* Stated task
Render the stretch of the records from the line containing "You are a computer-use" through the end of the records as a Markdown table with the columns "No." and "Text", one row per line and no rows for blank lines. Leave the pictures out of the answer.

* Material for the task
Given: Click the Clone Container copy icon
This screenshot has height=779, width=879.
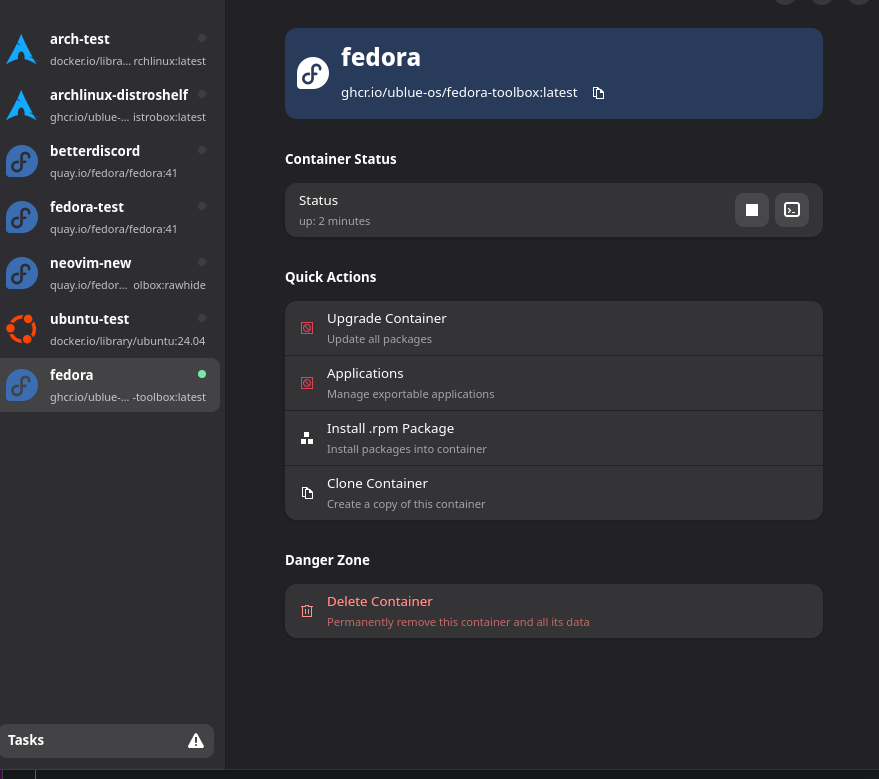Looking at the screenshot, I should tap(307, 493).
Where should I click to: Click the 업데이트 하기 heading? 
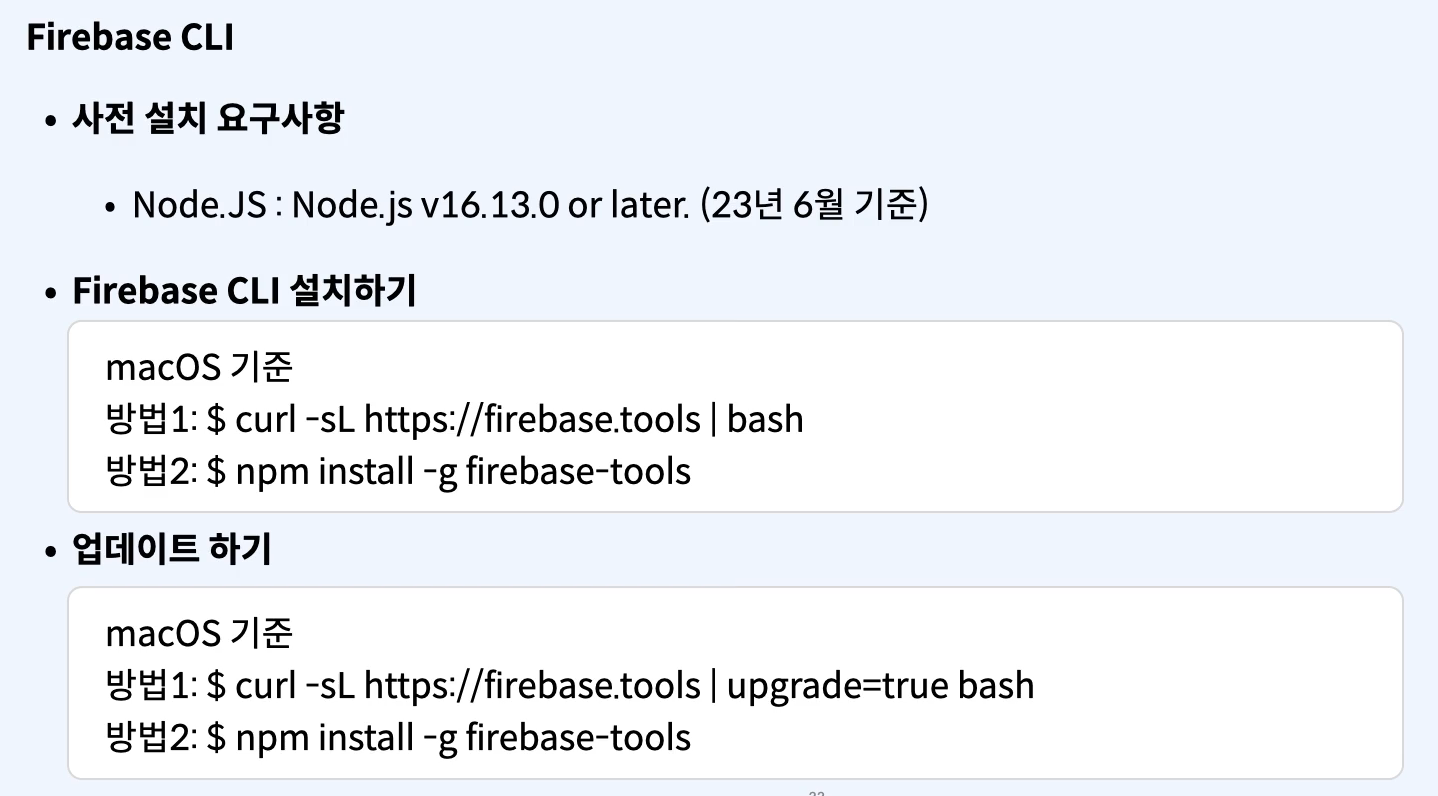[x=172, y=551]
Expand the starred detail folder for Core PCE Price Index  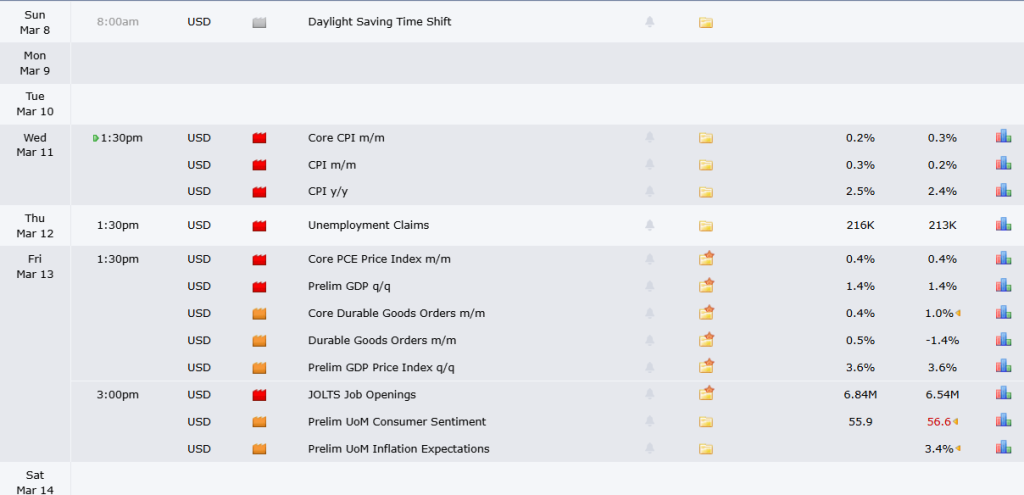pyautogui.click(x=706, y=259)
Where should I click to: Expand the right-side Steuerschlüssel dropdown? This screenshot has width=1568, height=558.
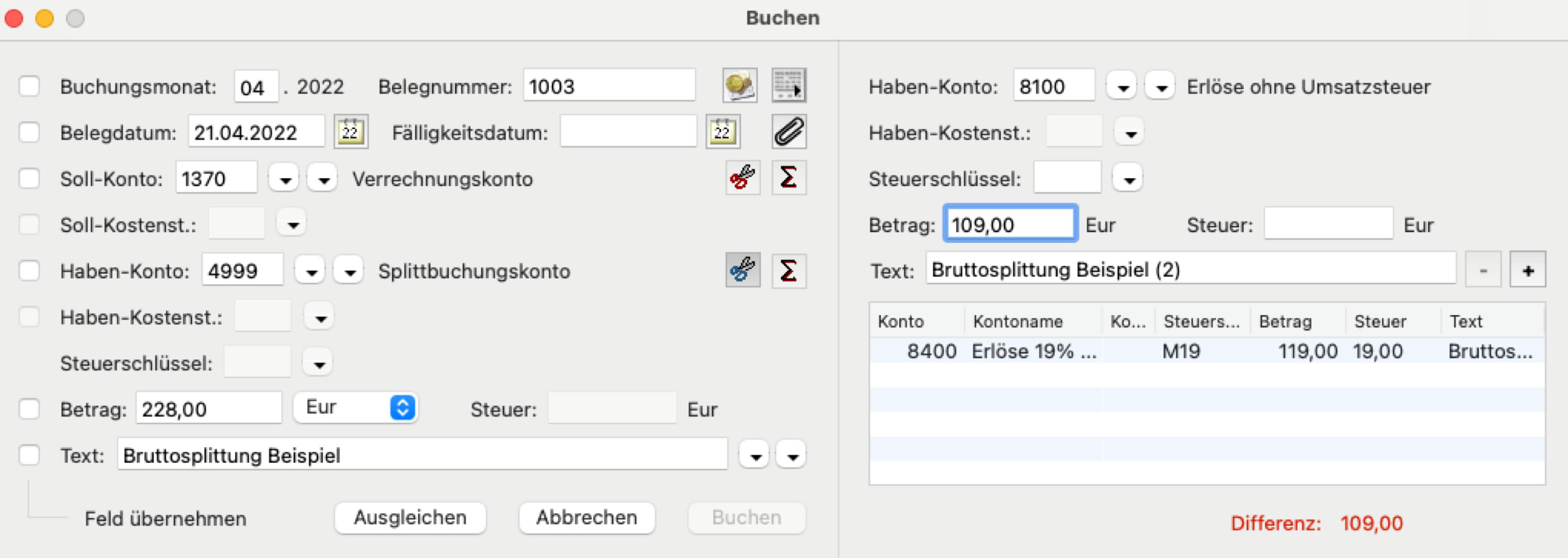coord(1129,179)
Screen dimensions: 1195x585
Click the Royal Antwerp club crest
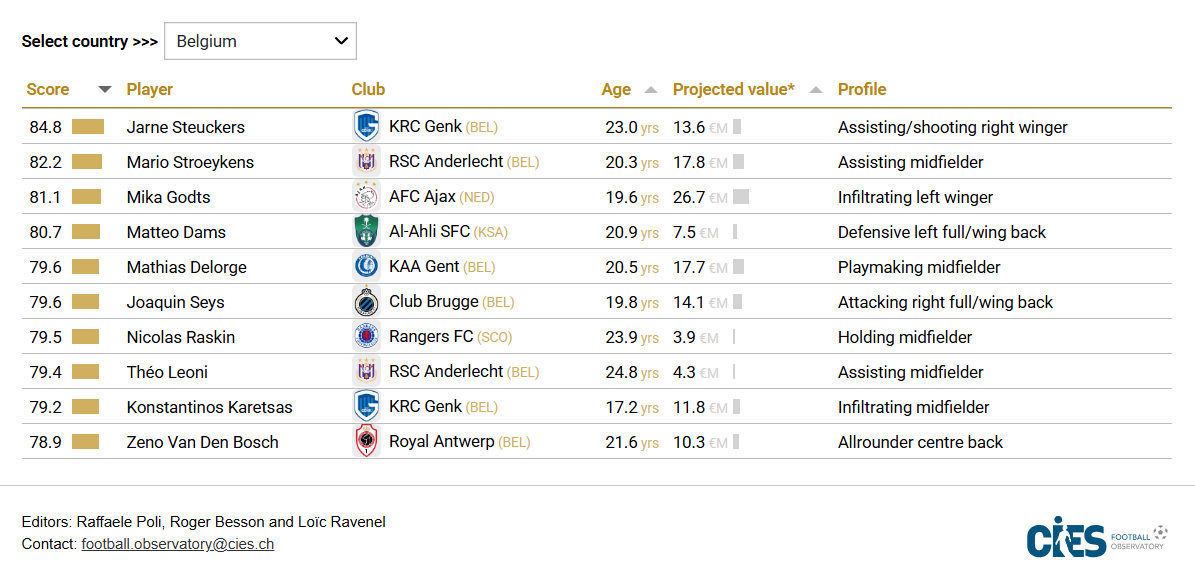click(367, 442)
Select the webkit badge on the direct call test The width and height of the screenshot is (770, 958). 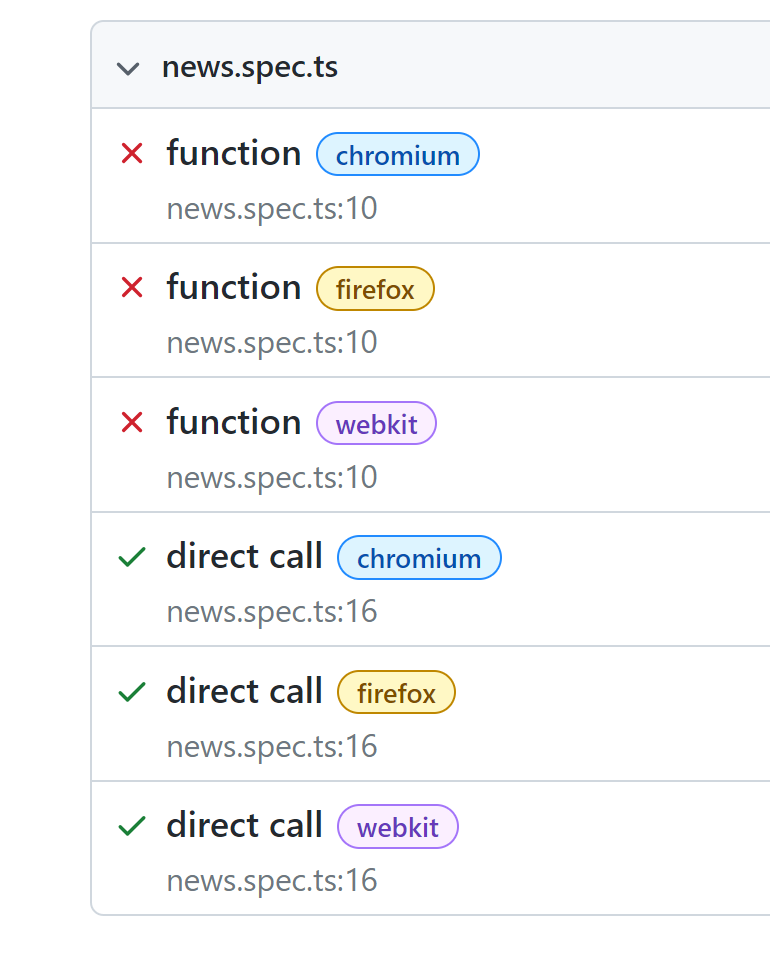click(397, 826)
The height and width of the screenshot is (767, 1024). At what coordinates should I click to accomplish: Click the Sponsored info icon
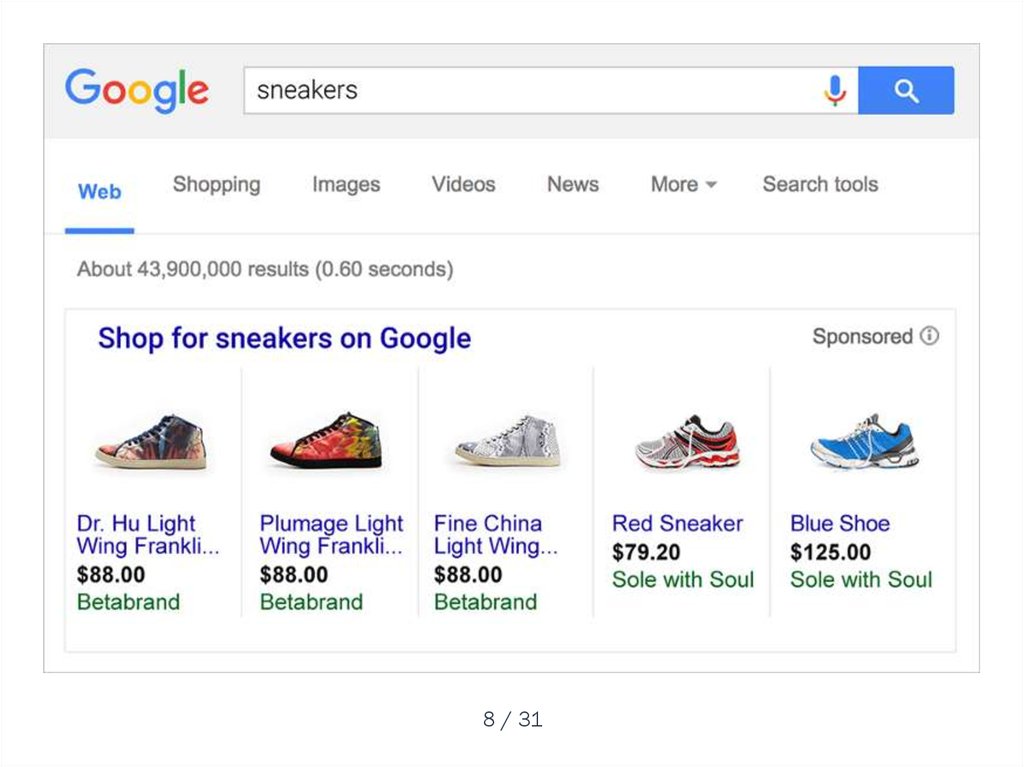(930, 336)
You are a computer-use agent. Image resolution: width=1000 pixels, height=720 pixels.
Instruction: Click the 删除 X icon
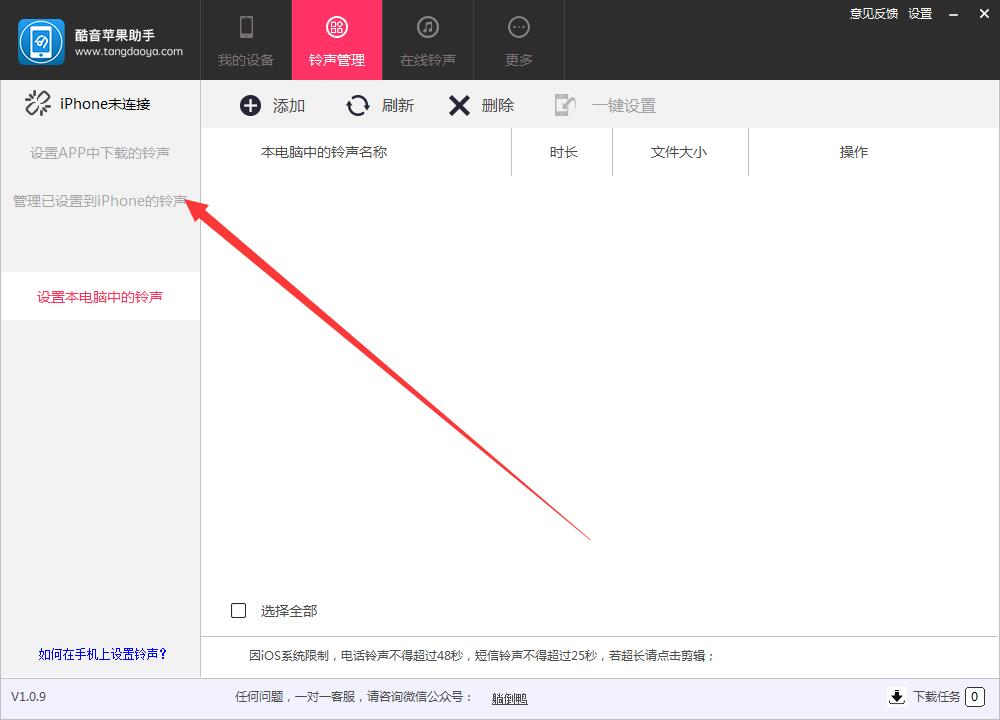pos(459,104)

* Solution
| No. | Text |
|---|---|
| 1 | You are a computer-use agent. Image resolution: width=1000 pixels, height=720 pixels. |
| 2 | Instruction: Click the 删除 X icon |
| 3 | pos(459,104) |